Top of DATA IN THIS EXERCISE

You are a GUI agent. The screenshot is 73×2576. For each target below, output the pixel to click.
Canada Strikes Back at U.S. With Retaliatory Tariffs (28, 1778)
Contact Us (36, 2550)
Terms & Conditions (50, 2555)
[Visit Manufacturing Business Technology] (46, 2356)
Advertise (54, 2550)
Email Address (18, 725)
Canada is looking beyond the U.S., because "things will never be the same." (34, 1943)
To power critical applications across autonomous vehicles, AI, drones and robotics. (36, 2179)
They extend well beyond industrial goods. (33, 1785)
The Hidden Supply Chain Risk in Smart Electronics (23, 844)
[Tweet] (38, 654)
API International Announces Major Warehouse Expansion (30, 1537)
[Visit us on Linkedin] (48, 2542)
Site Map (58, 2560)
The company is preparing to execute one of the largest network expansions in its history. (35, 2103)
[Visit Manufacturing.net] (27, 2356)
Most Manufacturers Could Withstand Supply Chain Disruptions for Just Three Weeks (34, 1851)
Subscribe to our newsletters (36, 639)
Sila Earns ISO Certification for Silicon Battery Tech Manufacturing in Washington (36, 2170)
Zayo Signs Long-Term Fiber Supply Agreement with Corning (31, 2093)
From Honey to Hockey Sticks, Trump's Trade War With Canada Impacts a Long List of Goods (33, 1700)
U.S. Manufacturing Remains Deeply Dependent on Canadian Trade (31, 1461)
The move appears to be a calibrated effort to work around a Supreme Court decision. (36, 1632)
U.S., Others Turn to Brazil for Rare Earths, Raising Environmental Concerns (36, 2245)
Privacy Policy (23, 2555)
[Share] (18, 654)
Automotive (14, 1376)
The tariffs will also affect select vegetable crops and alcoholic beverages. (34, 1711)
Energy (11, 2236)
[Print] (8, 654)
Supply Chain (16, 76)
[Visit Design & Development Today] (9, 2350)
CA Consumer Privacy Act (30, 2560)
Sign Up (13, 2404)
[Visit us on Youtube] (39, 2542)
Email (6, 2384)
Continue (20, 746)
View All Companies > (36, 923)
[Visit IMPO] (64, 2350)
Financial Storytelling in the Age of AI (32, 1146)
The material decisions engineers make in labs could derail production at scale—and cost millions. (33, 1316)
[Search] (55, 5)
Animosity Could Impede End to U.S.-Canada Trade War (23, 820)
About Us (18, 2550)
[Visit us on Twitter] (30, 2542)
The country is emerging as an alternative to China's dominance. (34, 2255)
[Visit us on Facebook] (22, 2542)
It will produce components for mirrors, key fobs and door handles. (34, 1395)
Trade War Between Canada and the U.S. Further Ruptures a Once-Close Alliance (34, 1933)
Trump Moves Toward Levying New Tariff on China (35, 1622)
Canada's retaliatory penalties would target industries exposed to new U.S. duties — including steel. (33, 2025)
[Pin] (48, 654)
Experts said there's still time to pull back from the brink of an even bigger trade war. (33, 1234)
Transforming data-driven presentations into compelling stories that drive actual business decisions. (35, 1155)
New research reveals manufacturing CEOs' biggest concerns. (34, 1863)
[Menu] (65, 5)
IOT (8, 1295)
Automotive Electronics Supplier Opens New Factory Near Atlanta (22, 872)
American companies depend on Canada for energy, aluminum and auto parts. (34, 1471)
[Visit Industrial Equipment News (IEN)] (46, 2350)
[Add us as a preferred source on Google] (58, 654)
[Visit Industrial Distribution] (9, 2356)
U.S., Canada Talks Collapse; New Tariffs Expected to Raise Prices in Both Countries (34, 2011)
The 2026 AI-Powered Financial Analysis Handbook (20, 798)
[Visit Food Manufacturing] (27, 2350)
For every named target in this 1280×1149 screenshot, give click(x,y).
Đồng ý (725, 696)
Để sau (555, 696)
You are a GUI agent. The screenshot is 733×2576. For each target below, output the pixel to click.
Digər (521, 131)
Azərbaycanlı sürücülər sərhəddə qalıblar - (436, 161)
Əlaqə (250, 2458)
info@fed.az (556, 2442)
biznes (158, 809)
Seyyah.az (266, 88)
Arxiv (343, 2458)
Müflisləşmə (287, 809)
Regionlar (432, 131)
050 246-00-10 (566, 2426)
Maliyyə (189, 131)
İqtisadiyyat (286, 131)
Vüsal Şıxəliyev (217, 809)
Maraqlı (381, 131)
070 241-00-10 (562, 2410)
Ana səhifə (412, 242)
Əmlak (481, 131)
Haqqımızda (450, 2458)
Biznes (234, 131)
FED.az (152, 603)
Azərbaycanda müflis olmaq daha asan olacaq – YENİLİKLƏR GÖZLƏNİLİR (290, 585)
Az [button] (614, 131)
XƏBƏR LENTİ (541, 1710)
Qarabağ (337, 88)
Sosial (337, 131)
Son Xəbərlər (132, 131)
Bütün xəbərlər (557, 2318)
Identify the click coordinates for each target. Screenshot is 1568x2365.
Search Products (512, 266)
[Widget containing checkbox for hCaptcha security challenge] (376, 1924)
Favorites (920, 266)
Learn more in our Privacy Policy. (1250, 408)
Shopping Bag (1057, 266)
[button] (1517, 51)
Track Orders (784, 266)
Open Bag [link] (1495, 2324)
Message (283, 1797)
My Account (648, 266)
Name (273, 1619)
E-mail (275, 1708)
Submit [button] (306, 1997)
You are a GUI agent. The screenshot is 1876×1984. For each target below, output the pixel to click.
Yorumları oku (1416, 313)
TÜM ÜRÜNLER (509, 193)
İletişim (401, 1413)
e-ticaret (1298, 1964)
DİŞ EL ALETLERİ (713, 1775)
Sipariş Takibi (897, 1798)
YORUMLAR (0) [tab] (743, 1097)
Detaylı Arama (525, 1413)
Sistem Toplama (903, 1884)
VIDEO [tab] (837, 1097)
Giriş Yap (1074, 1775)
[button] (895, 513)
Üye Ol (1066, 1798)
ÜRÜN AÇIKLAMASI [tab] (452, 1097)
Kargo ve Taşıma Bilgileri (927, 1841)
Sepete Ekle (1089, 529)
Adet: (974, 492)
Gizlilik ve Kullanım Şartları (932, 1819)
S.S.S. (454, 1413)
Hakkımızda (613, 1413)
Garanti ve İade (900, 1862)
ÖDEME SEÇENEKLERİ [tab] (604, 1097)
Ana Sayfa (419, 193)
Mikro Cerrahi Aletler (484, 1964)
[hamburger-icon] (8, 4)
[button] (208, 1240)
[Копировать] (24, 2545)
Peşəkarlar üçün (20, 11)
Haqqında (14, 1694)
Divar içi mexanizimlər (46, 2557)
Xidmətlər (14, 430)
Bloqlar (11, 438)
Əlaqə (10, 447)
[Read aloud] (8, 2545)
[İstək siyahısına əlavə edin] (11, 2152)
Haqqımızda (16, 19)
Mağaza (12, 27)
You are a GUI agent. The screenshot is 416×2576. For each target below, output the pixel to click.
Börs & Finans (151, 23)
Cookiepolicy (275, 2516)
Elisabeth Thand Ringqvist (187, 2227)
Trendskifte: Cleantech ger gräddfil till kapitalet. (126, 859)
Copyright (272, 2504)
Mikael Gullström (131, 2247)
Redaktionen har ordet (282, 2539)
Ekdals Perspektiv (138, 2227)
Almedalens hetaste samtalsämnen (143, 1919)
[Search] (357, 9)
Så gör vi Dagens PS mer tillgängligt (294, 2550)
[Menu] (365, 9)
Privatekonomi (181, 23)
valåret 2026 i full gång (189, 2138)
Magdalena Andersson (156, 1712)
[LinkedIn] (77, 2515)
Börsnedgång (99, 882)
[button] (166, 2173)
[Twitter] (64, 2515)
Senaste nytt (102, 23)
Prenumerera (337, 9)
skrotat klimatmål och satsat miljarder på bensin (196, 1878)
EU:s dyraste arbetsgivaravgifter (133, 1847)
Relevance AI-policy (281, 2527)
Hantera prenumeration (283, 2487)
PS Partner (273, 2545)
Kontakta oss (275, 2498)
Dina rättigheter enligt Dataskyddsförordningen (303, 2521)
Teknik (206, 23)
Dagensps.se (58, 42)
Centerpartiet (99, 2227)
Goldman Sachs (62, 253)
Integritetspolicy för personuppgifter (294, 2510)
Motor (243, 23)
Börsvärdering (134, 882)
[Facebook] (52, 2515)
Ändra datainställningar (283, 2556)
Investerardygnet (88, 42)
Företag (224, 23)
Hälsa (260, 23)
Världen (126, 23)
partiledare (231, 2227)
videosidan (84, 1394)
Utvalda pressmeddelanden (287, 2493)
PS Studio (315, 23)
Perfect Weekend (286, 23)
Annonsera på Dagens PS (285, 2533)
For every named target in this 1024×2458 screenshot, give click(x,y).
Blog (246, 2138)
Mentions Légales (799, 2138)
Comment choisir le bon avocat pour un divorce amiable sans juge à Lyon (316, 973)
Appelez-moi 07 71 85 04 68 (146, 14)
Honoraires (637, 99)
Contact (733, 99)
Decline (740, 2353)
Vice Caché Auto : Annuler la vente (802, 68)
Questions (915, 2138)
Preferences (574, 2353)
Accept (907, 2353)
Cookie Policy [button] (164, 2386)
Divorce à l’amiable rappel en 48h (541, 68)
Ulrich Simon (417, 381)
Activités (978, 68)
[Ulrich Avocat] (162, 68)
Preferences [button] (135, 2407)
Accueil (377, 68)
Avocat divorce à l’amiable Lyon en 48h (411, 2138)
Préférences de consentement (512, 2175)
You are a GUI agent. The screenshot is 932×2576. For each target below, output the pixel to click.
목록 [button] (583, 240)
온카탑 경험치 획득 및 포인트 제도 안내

Bottom of DATA IN THIS EXERCISE

■ **EXERCISE INSTRUCTIONS**
Using the data above, reproduce exactly the lines from the line that contains "Financial Storytelling in" through the line that contains "Transforming data-driven presentations", including both.

■ **EXPECTED ANSWER**
Financial Storytelling in the Age of AI (32, 1146)
The material decisions engineers make in labs could derail production at scale—and cost millions. (33, 1316)
[Search] (55, 5)
Animosity Could Impede End to U.S.-Canada Trade War (23, 820)
About Us (18, 2550)
[Visit us on Twitter] (30, 2542)
The country is emerging as an alternative to China's dominance. (34, 2255)
[Visit us on Facebook] (22, 2542)
It will produce components for mirrors, key fobs and door handles. (34, 1395)
Trade War Between Canada and the U.S. Further Ruptures a Once-Close Alliance (34, 1933)
Trump Moves Toward Levying New Tariff on China (35, 1622)
Canada's retaliatory penalties would target industries exposed to new U.S. duties — including steel. (33, 2025)
[Pin] (48, 654)
Experts said there's still time to pull back from the brink of an even bigger trade war. (33, 1234)
Transforming data-driven presentations into compelling stories that drive actual business decisions. (35, 1155)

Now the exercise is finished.